> **SUPPLIED DATA**:
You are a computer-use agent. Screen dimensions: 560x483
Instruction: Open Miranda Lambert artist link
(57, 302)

==

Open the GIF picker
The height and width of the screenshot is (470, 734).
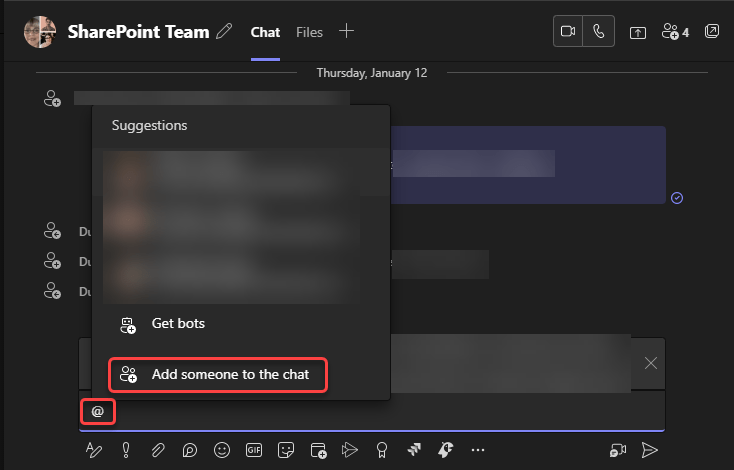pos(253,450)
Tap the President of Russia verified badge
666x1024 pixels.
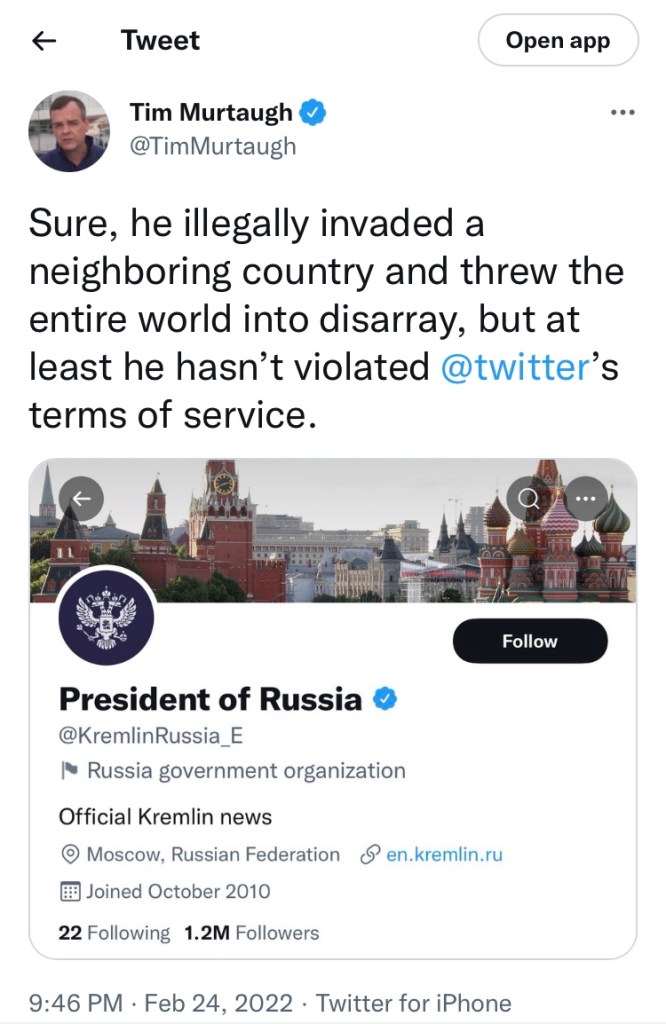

> **STATED GOAL**:
Repeat word for word everything in the data from the line containing "Tap the President of Russia verified badge" down to the line containing "666x1024 pixels.".

> **OUTPUT FOR THIS EXERCISE**:
Tap the President of Russia verified badge
666x1024 pixels.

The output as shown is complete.